As they pursue home run products, drugmakers also seek the pharmaceutical equivalents of a baseball utility infielder -- a compound that works on several diseases or conditions.

Few companies can produce sluggers like Pfizer's (NYSE:PFE) Lipitor, but they can still field a decent lineup with drugs that can play several positions and hit a lot of revenue singles and doubles. By getting regulatory approval for several uses, a single compound can be marketed in multiple ways, generating that magical $1 billion "blockbuster" revenue home run.

Pfizer, Wyeth (NYSE:WYE), and Eli Lilly (NYSE:LLY) have pursued this strategy with selective estrogen receptor modulators, or SERMs, in women's health. They want to replicate the success of Lilly's Evista, which still produces $1 billion a year, but unfortunately, their success rate has been low.

They have SERMS to treat osteoporosis, invasive breast cancer, vaginal atrophy, and/or postmenopausal symptoms. However, SERMs have been hit with U.S. regulatory delays or rejections and clinical trial disappointments, although some recently won European Union support.

Bone drug blues
Lilly just walked away from the SERM arzoxifene, which had been targeted for osteoporosis and invasive breast cancer. Although arzoxifene met the main research goals in a late-stage clinical trial, Lilly won't submit it to the Food and Drug Administration. It cited the drug's side effects and "currently available treatments, including Lilly's own osteoporosis products." Probably not a bad call because, as Fool contributor Brian Orelli pointed out, arzoxifene would have had to compete in a crowded osteoporosis market filled with non-SERM drugs such as Boniva from GlaxoSmithKline (NYSE:GSK) and Roche.

Arzoxifene had been viewed as a successor to Lilly's Evista, which has been approved for both preventing and treating osteoporosis and for reducing the risk of invasive breast cancer in postmenopausal women.

The reason arzoxifene was important is that Evista faces a patent challenge from Teva Pharmaceutical Industries (NASDAQ:TEVA). However, in April, Lilly won a temporary restraining order from a federal court preventing Teva from selling a generic until the case is resolved.

Long delays and rejections
The recent arzoxifene saga was brief compared to Pfizer's long-running struggle with lasofoxifene.

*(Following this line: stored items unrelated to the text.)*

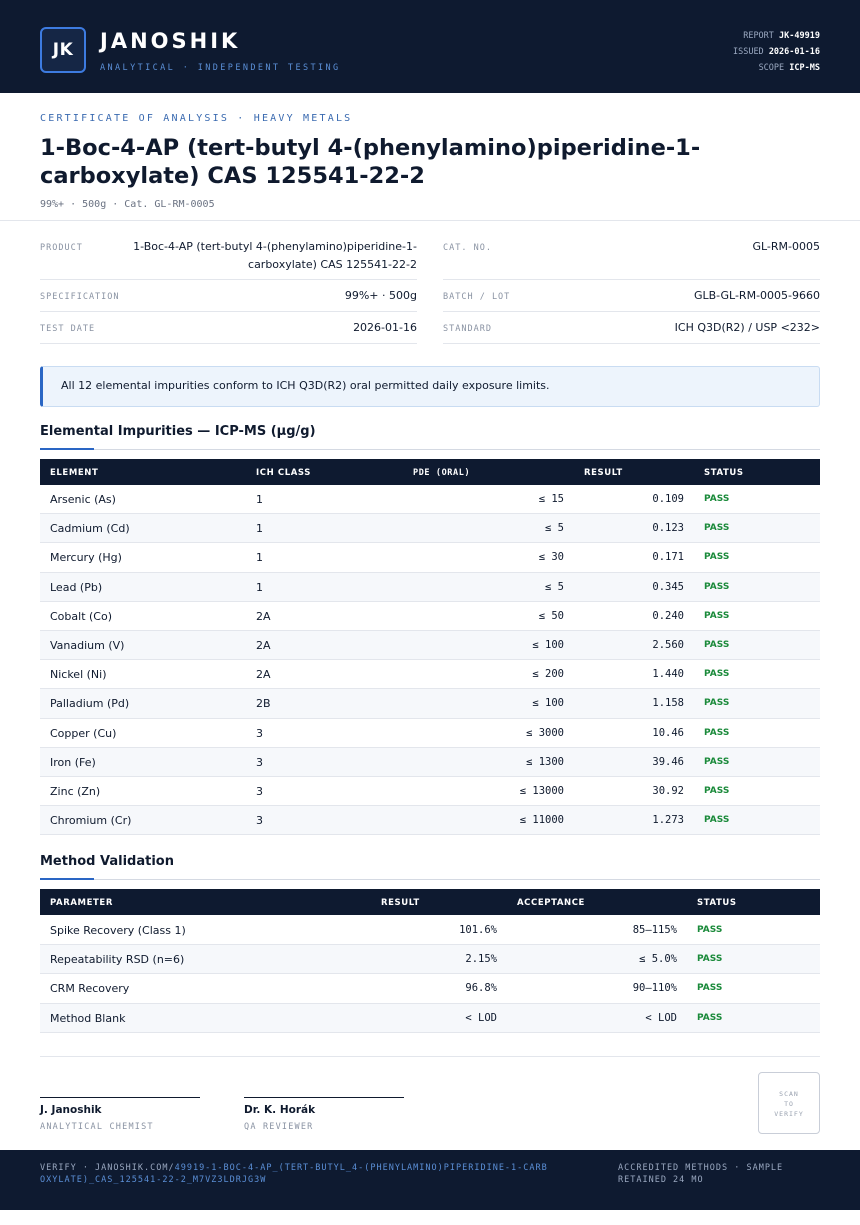  I want to click on table-row: Arsenic (As) 1 ≤ 15 0.109 PASS, so click(430, 500).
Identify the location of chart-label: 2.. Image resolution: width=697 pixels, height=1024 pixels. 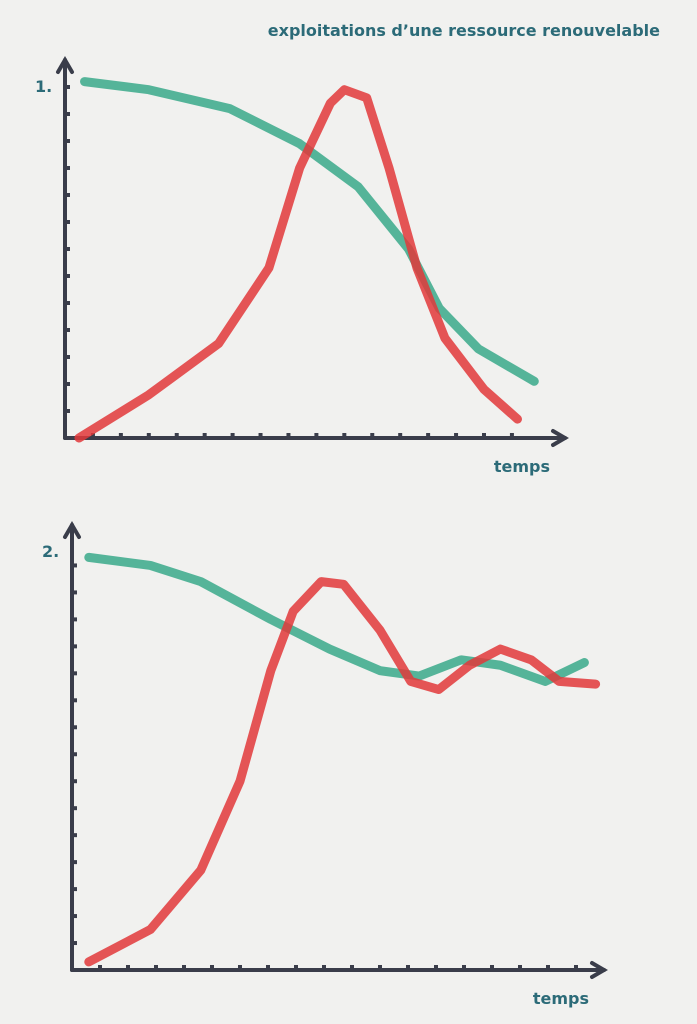
(50, 552).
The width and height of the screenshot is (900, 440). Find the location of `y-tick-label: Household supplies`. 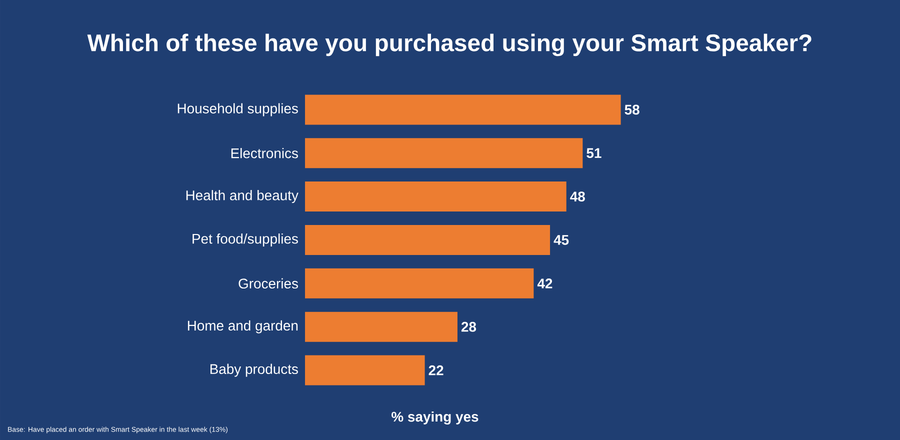

y-tick-label: Household supplies is located at coordinates (238, 110).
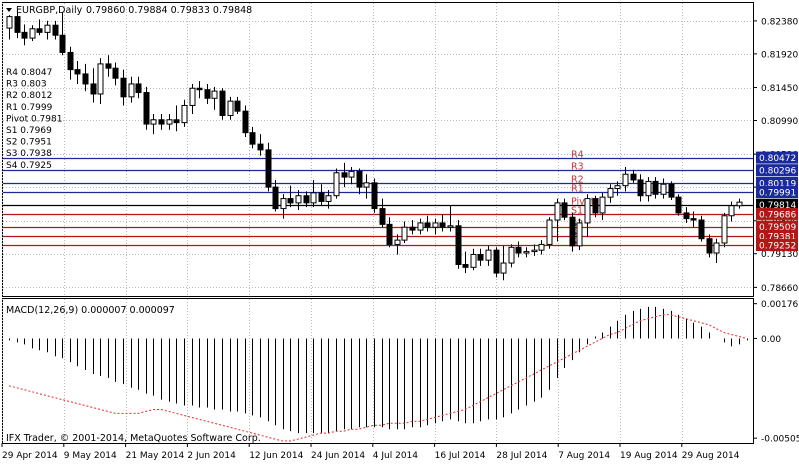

The FDA rejected it in 2005 for prevention of osteoporosis and again early this year as a treatment for osteoporosis. It's also been rejected for treating vaginal atrophy, according to Ligand Pharmaceuticals (NASDAQ:LGND), which partners with Pfizer on the drug.

On the plus side, the European Union endorsed the drug in March for treating osteoporosis in postmenopausal women with an increased risk of bone fracture.

Ironically, Wyeth is partnered with Ligand on another SERM called bazedoxifene. Wyeth filed prevention and treatment of osteoporosis applications with the FDA in 2006 and 2007. However, it has been requested to provide more information, which it expects to do this year. Meanwhile, the EU has recently permitted the sale of bazedoxifene as a treatment for osteoporosis.

Long-term prospects for SERMs
In theory, there would be a big market for a new type of SERM that would have fewer side effects than what's on the market. Evista, for example, contains the FDA's strict "black box" warning on its label about the risk of death from stroke. But the above stories indicate the difficulty in getting such drugs to market.

One outside-the-box possibility is being pursued by small biotech GTx (NASDAQ:GTXI). It sells an old SERM called Fareston as a breast cancer treatment. More importantly, it is trying to use the key ingredient in different dosage strengths for men's health. One version in late-stage testing is for preventing prostate cancer in certain high-risk men. GTx and its partner, Merck, are also looking at a midstage trial for a SARM, a selective androgen receptor modulator, to treat muscle loss in patients suffering chronic obstructive pulmonary disease.

To sum up, investors looking at a small-market team like GTx or a big-market team like Pfizer need to scout compounds with the potential for multiple uses. In drug R&D, as in baseball, you never know when you'll find a star like Evista, or a disappointment like arzoxifene.